Liberate Yourself at the Holidays

Have you ever thought that having children was “incredibly liberating”? Toni Morrison, author of the Nobel Prize-winning Beloved, shared this comment in an interview on NPR, and I found myself immediately wondering, “Why?” Fortunately, she explained by replying, “All my children wanted from me was honesty, competence, a sense of humor and to be myself.” For her, that was “incredibly liberating.” What I came to understand is that Morrison was describing how children expect us to be our authentic selves with them. I would take that one step further and share that it is what children need and want from the adults in their lives. As most of us know, children can spot a phony a mile away.

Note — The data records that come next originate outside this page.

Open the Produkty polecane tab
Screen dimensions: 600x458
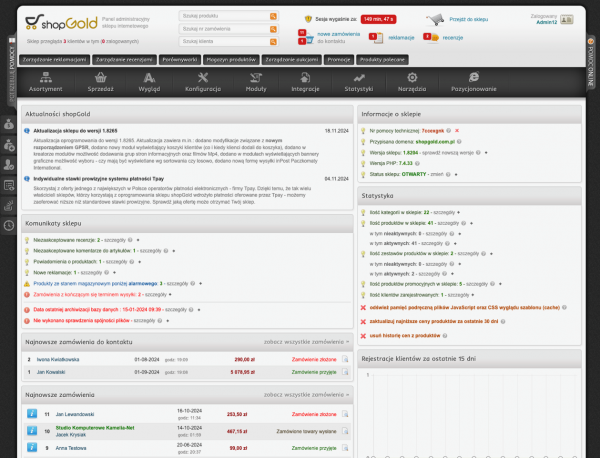point(383,58)
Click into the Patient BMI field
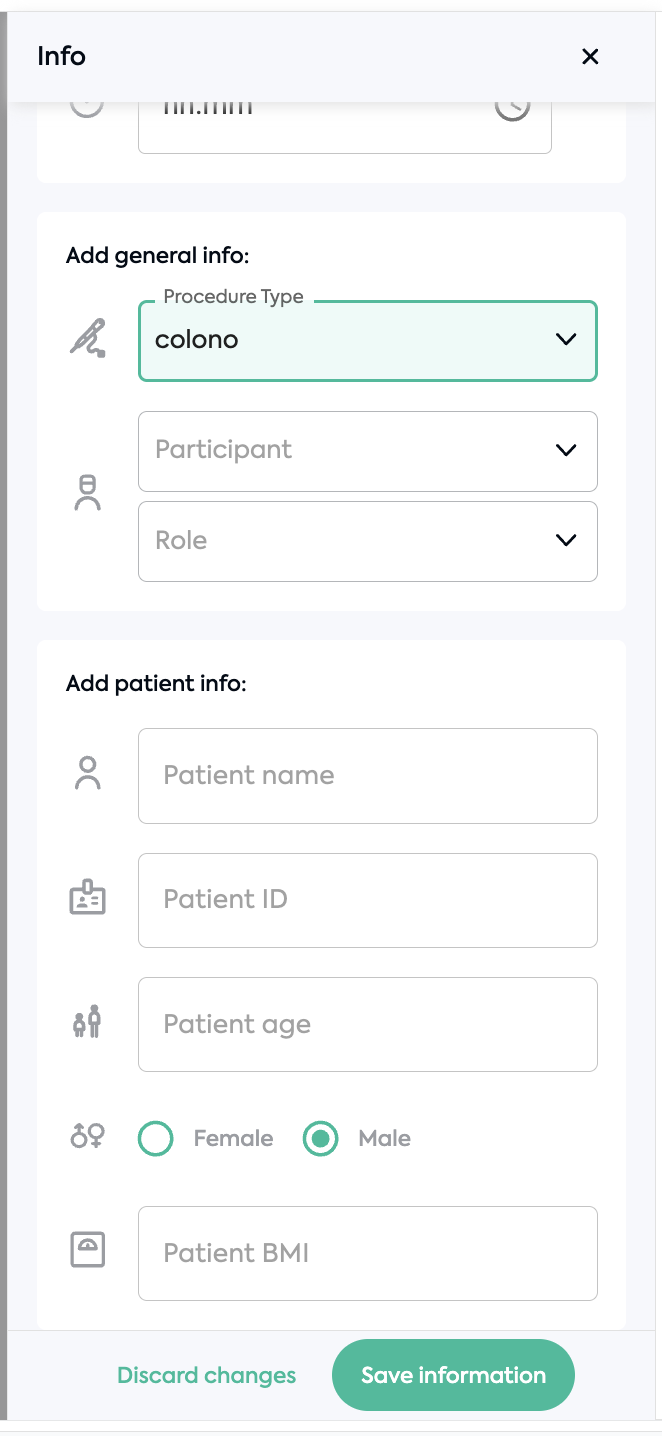This screenshot has height=1436, width=662. coord(368,1253)

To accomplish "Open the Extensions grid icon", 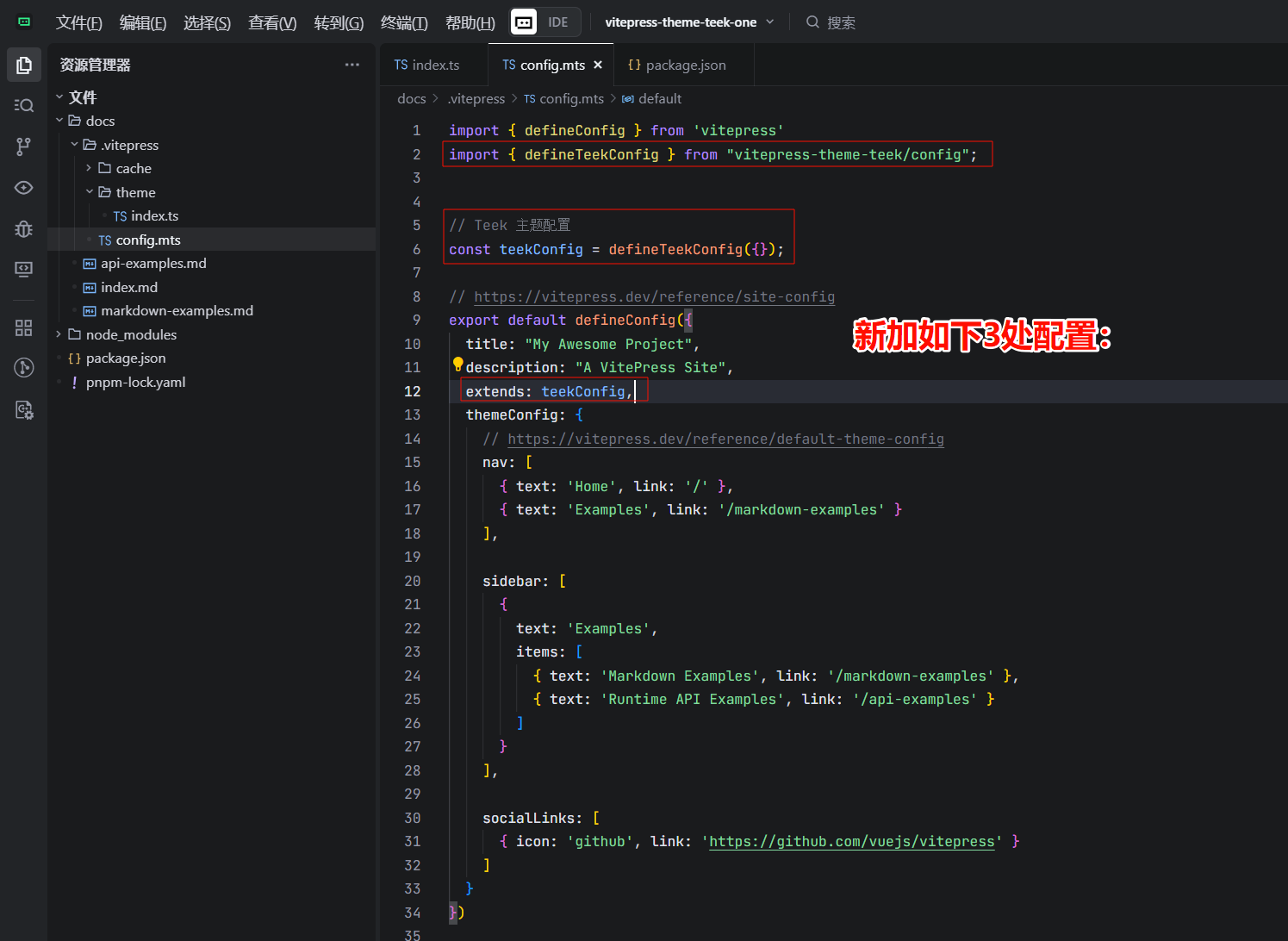I will [24, 327].
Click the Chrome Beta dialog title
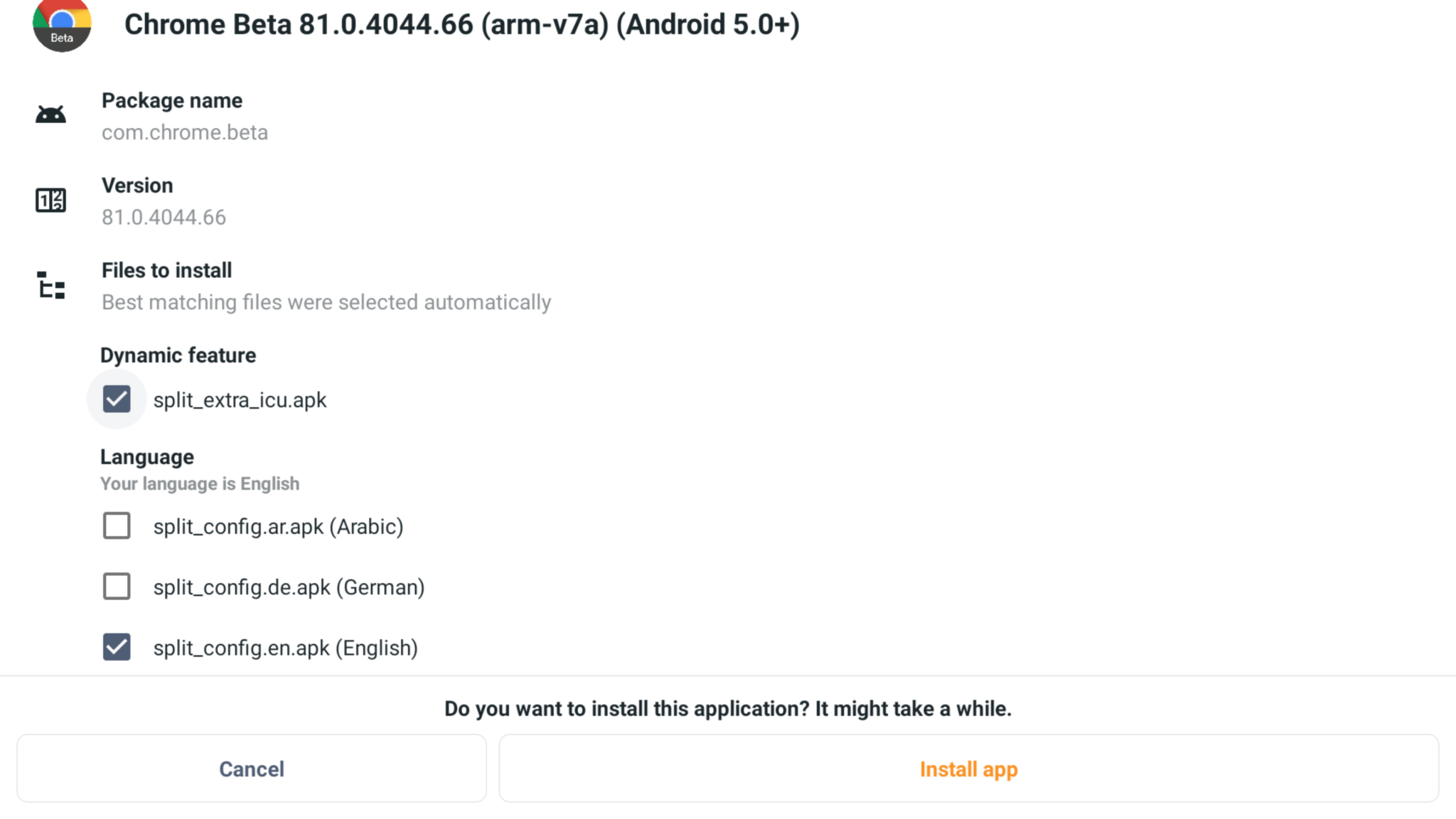Screen dimensions: 1456x819 (x=461, y=24)
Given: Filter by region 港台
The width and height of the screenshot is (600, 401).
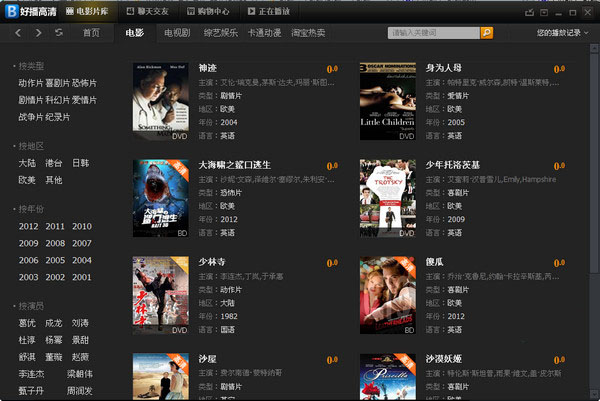Looking at the screenshot, I should pyautogui.click(x=54, y=163).
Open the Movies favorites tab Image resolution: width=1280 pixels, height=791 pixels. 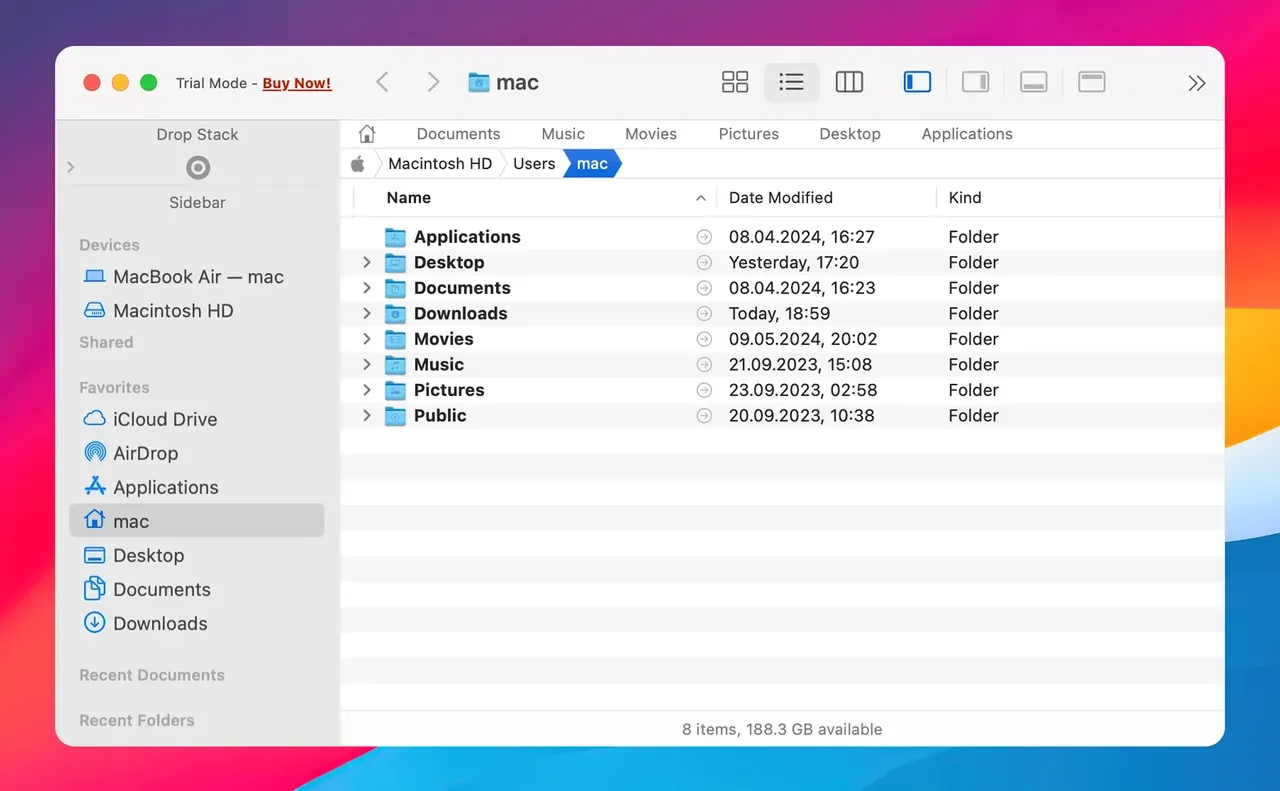click(651, 134)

As we enter the holiday break, it may be somewhat “liberating” then to remember that children really do not want or need extravagant gifts, trips or events; what they most want and need is, quite simply, youtheir parents – relaxed, happy, laughing, being yourselves and enjoying time together as a family. Research actually supports that what children most want from their moms and dads is their time. So here is my wish for your family this holiday — that you create the gift of time to enjoy any of the following with your children:

  • to read good books
  • to “get down on the floor” and play
  • to sing and dance whenever the mood overtakes you
  • to walk in the woods where the only sounds are of birds overhead, leaves crunching beneath your feet, and the rhythmic breathing you all share as you move along the path
  • to cook together, whether making special holiday treats or just fixing a good meal
  • to catch up with family or friends whom you cherish like family
  • to be together with no places to go or promises to keep – just the pleasure of each other’s quiet company
  • to daydream
  • to focus on what matters most
  • to experience the “liberation” of just being yourselves and being together.

Have a safe, wonderful, restful holiday season!